The second conspirator in a fraudulent military parts scheme that defrauded a Connecticut company has been sentenced.
Jeffrey Warga, 62, of North Kingstown, R.I., was sentenced to three years of probation and ordered to pay a $10,000 fine by a federal court judge in Hartford Thursday.
According to federal prosecutors, Jeffrey Warga, 62, of North Kingstown, R.I., conspired with Jeffrey Krantz, the CEO and an owner of Harry Krantz LLC, a New York-based company that bought and sold, among other things, obsolete electronic parts for use by the U.S. Military and commercial buyers.
In December, Krantz was sentenced to three years’ probation and fined $100,000. He also was ordered to pay $402,650 in restitution. A restitution hearing for Warga is scheduled for March 4, 2016.

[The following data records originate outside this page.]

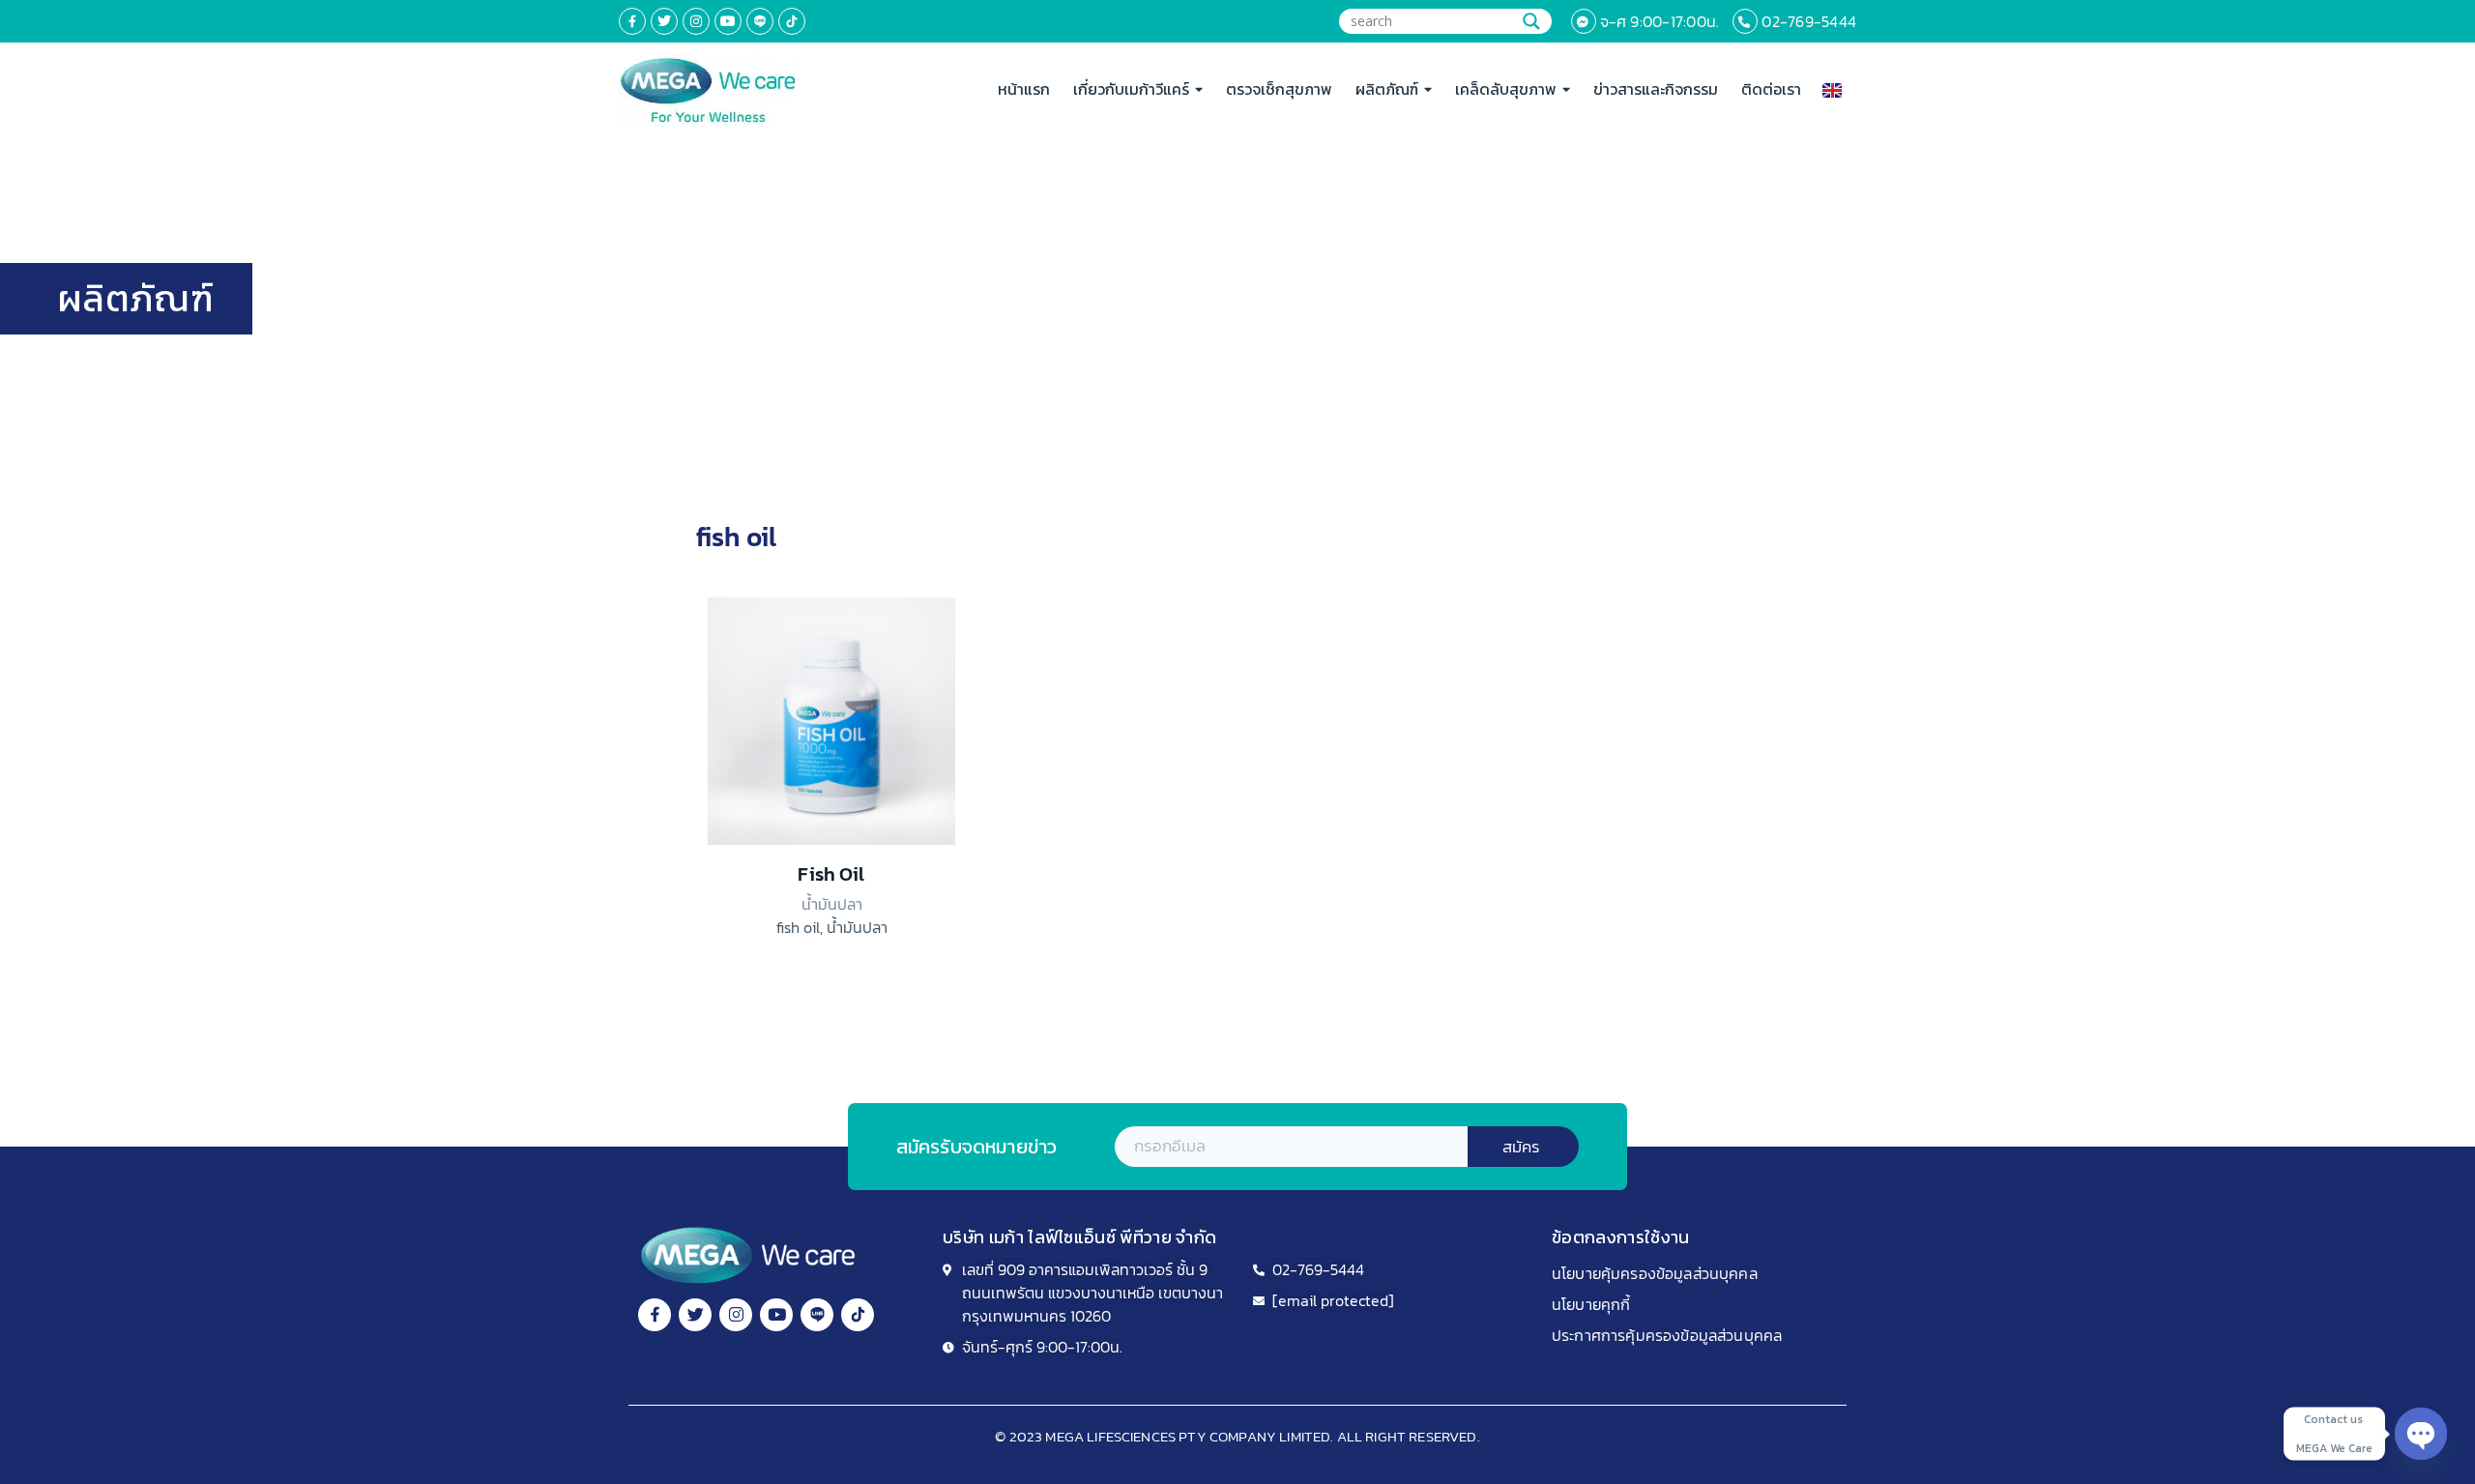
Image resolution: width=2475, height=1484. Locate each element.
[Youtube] (728, 21)
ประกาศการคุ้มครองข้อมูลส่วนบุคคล (1667, 1335)
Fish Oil (831, 873)
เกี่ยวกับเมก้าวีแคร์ (1131, 89)
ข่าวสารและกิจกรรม (1655, 89)
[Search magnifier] (1531, 21)
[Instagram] (696, 21)
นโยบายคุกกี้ (1591, 1304)
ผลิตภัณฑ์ (1386, 89)
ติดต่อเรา (1771, 89)
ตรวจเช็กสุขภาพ (1279, 89)
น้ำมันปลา (857, 927)
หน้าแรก (1024, 89)
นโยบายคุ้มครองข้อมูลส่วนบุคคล (1655, 1273)
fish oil (798, 927)
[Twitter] (664, 21)
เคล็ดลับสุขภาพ (1506, 89)
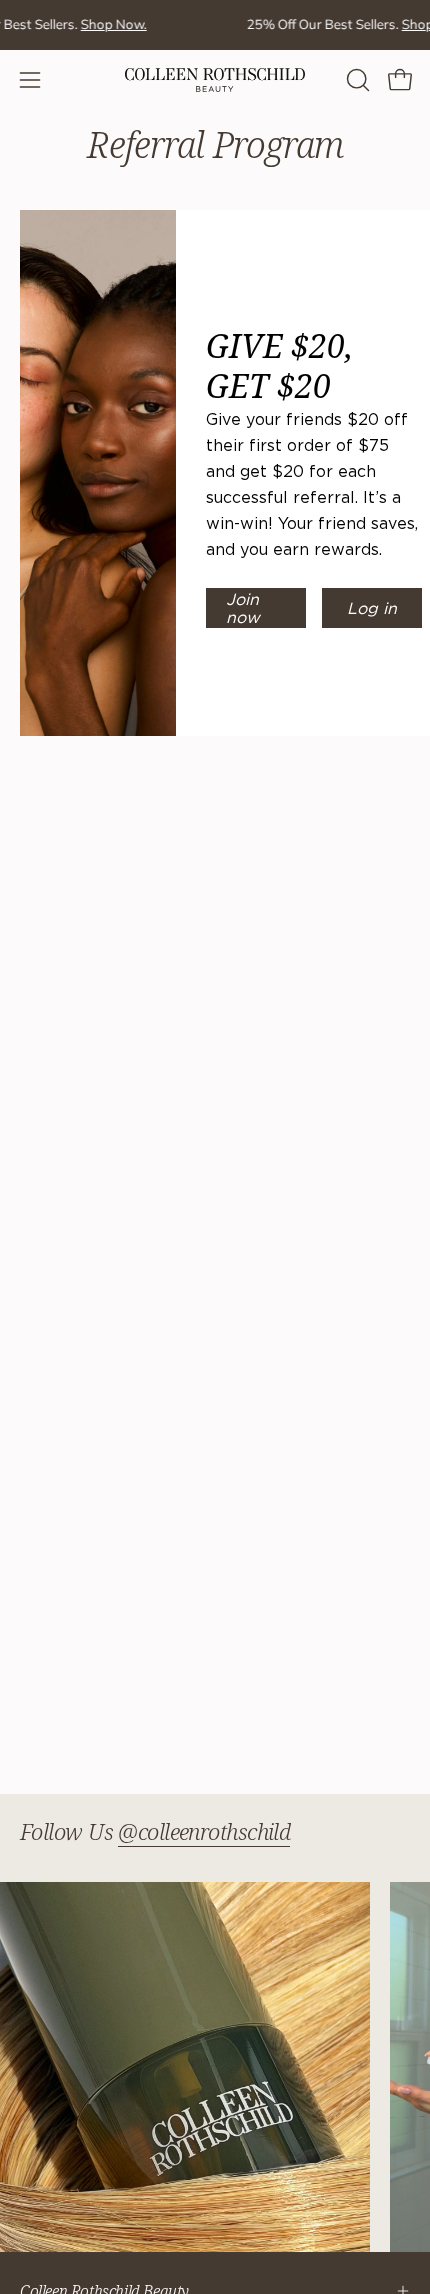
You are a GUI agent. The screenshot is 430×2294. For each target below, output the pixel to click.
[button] (356, 80)
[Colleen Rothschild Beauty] (215, 80)
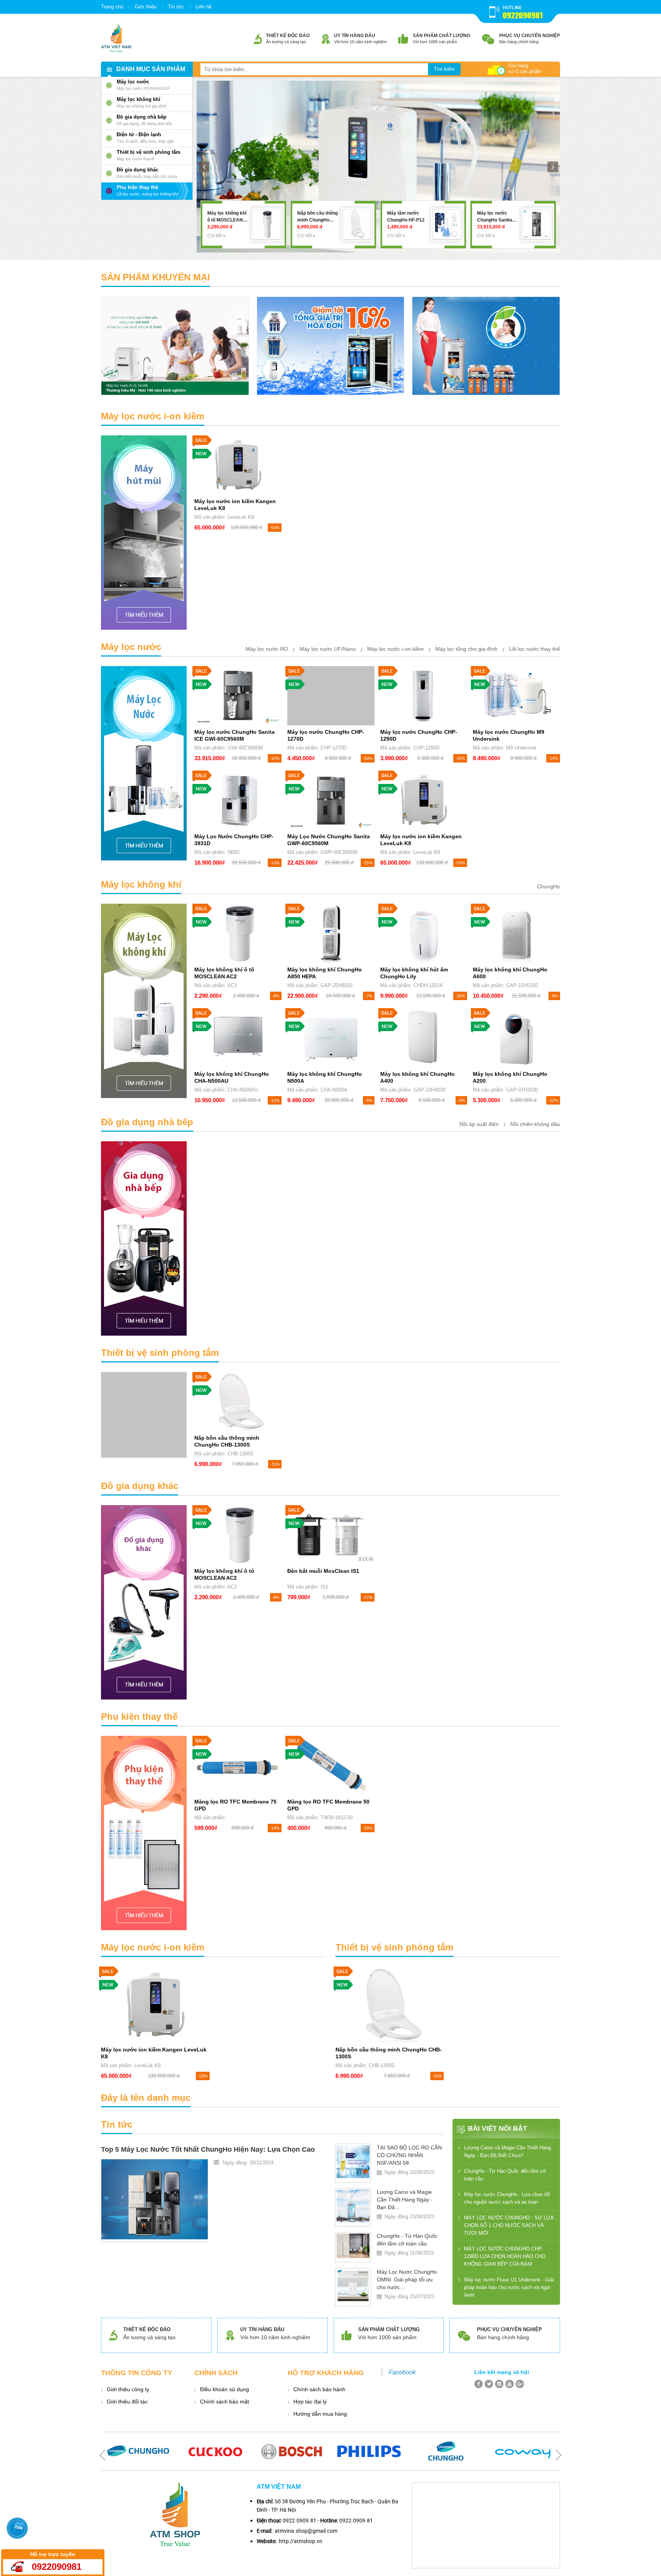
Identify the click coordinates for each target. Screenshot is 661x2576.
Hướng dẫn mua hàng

In 2005, Krantz entered into a business relationship with Warga, the president and owner of Rhode Island-based Bay Components LLC, to sell military microprocessor chips to Bay Components, which would in turn sell them to a Connecticut company, which wasn’t identified. Krantz and Warga, prosecutors said, knew that the Connecticut company wanted new and original chips, not falsely remarked chips.
An investigation revealed that many of the chips were used in the assembly of U.S. Military and commercial helicopters. The chips have been examined and determined not to be the root cause of any mechanical problems experienced by the helicopters to date.